What we're buying this Christmas

02:05, Dec 20 2012
Ethan Mills
What’s in there? Three-year-old Ethan Mills can’t wait to unwrap his presents on Christmas morning and see what surprises his parents have for him.

When it comes to choosing gifts for their kids, Marlborough parents seem to be thinking not just about how much fun a toy is but also what benefits it may have.

Educational toys are proving popular this year, say retailers, with Farmers in Blenheim reporting high sales of children's tablets like the LeapPad and Innotab. Farmers childrens, homeware and nursery and department manager Simon Amos said the child-friendly tablets were packed with educational games and applications for them could be downloaded off the internet via a home computer.

"They are actually very well priced, which is helping sales. They are great educational toys and also teach kids about computers and using touch screen technology," he said.

"There has been a good mix of toys being bought, but the kids ‘iPads' are selling very well.
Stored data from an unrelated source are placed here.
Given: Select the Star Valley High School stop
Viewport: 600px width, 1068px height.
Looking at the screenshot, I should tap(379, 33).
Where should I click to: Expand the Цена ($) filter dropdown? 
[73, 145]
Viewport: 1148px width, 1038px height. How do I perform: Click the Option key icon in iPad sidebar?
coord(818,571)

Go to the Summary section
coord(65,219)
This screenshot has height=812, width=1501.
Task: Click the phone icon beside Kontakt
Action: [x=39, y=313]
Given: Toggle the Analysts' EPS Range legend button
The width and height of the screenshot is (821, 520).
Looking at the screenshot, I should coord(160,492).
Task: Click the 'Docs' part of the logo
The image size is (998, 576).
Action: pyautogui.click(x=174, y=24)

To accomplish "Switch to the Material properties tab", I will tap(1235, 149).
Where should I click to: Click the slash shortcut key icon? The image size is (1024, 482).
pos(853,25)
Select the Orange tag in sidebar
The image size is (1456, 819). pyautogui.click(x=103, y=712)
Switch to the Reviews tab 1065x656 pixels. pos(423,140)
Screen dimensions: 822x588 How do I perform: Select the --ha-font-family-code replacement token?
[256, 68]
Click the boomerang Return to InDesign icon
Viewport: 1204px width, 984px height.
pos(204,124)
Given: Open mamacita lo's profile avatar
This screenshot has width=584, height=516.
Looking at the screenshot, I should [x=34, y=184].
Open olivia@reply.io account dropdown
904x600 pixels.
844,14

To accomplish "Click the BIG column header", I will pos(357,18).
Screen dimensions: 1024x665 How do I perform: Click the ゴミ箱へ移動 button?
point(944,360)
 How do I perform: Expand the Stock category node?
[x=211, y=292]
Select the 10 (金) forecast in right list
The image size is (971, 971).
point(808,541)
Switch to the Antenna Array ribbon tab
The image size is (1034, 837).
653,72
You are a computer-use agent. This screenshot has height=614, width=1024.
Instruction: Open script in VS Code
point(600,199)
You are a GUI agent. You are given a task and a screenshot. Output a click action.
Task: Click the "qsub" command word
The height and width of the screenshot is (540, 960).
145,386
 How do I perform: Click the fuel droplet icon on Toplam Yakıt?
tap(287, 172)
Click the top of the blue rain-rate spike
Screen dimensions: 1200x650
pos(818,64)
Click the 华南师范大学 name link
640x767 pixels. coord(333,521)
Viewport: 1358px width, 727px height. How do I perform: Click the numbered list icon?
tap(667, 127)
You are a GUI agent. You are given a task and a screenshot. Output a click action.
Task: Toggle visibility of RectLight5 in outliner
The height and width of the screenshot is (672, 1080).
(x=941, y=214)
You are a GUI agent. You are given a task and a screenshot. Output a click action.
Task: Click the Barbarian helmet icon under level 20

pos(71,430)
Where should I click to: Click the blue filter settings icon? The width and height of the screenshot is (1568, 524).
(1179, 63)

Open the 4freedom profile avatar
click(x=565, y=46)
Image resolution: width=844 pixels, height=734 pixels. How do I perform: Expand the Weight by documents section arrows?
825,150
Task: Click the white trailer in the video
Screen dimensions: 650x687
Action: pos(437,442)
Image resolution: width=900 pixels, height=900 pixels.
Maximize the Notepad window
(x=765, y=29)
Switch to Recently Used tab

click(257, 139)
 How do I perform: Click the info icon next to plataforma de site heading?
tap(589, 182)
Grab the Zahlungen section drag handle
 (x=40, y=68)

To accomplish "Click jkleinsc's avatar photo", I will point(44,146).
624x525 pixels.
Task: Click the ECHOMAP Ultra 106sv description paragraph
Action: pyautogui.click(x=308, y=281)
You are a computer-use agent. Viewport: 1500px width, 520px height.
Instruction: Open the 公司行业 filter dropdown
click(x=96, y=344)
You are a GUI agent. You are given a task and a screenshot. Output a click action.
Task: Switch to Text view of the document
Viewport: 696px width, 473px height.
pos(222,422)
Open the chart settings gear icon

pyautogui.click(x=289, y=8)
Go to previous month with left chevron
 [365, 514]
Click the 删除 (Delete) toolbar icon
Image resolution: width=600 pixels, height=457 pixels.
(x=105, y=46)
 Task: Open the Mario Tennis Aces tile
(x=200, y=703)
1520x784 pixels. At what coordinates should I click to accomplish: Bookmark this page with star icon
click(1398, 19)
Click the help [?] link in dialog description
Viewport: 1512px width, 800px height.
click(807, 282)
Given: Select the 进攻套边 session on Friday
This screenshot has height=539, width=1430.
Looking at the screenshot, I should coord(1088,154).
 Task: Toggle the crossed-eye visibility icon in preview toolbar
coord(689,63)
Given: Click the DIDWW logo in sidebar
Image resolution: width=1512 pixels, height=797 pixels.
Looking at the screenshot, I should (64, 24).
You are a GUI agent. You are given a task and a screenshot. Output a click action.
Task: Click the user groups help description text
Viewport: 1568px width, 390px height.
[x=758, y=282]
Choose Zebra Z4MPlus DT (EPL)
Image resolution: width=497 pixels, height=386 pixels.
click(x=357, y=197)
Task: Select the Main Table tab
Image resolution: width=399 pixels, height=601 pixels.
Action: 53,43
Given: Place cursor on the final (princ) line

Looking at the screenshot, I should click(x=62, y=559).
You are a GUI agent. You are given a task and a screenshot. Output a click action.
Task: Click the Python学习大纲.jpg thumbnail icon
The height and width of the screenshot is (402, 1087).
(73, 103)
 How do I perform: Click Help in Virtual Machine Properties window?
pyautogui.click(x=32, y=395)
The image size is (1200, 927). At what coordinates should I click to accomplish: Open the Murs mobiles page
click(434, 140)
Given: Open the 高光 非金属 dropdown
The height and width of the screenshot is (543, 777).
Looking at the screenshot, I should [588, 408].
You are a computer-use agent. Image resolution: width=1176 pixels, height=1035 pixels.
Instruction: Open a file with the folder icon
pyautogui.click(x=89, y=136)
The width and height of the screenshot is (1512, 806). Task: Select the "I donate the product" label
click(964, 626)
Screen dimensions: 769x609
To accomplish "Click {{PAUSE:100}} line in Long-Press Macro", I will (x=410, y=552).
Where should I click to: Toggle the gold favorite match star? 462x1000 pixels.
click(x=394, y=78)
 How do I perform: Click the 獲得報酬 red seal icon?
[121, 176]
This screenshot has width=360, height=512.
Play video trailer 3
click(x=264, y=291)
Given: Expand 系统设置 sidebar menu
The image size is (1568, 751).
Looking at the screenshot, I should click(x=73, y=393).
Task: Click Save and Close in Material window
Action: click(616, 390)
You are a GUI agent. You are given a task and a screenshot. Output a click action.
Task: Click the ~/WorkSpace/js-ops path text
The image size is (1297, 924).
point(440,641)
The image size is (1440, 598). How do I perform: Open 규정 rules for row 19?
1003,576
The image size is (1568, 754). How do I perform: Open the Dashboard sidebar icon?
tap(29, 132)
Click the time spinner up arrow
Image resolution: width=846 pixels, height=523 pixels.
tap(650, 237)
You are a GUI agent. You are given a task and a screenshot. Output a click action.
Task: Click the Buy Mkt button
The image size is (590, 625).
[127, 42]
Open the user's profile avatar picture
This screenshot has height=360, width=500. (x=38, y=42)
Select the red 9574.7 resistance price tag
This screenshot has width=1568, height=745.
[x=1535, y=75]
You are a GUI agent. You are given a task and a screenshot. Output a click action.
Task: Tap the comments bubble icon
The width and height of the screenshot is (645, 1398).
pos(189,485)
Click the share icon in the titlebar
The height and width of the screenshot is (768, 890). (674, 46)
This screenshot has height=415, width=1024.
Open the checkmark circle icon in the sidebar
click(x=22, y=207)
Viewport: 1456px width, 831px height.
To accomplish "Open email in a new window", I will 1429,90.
Toys for kids aged under seven or eight sell the best."

He added that trading had been busy leading up to the week before Christmas but expected that there would be the usual rush in the last few days before December 25.

The Warehouse in Blenheim referred queries to its head office which listed toys such as Lego, Cabbage Patch Kids and the LeapPad among their top 10 selling toys nationally.


Bookworld in Blenheim said children's books, both educational and fictional, had sold well this year. "Most of the kids' books being sold are for about three to eight year olds," said co-owner Peter Scott.

"Parents that come in say that they want to buy something that will last and won't just be a pile of plastic in a few months, but will be something the kids can use over and over." The store had also been doing a brisk trade leading up to Christmas, with expectations of a last minute rush.

Bicycles have never gone out of fashion with two of Blenheim's bicycle specialist stores, Avantiplus and Cycle World saying sales of children's bikes, from those needing training wheels and up, were good so far.

"We have actually seen kid's bike sales up quite a bit from last year," said Cycle World co-owner, Ray Dunstan.

"Things are more positive around town this year and people seem to have more to spend." Parents were spending between $200 and $400 on bikes, said Mr Dunstan, who added that scooter sales were not as popular as last Christmas, with bikes being the preferred choice.

Avantiplus owner Bill Mitchell said they too had sold a good number of bicycles for young kids. "It's a gift that gets kids outside, they can use it for transport and is something that can last a lot longer than other toys," said Mr Mitchell.


Christmas list features food, the beach and family time

Perfume, books, gift vouchers, food, time with family and beach holidays are top on the list for Christmas presents for parents and grandparents in Marlborough this year.

Despite protests of "we don't need anything", most people over 60 spoken to by the Marlborough Express admitted a good book was always appreciated, and edible gifts such as homemade jam and chutney or a Christmas cake would never go to waste.

Pat Brand, of Blenheim, said her family would not be exchanging gifts this year because spending time together in Christchurch would be enough of a present.

However, she could not resist getting into the spirit of giving.

"I have put together a little bag of goodies to hand out, though, and I might add more," she said.

Peter Voss, of Blenheim, said he did not need anything although three or four days on a sunny beach in Kaiteriteri with his wife would be just the ticket.

"Or maybe a sun umbrella to take to the beach."

Pat and Barry Akerblom also said they did not need anything, although they quite liked karaoke DVDs for a sing-a-long after some eggnog on Christmas Day.

"If I want something, I get it myself, no matter what time of the year it is," Mrs Akerblom said.

Kitchenware and ornaments were strictly off-limits, she said.

Clare Watchman, of Blenheim, said the trick of finding out what to buy someone was to watch for clues.

"People give out clues all year long about what they are into," she said.

"I give out lots of clues and listen for clues and find present shopping very easy."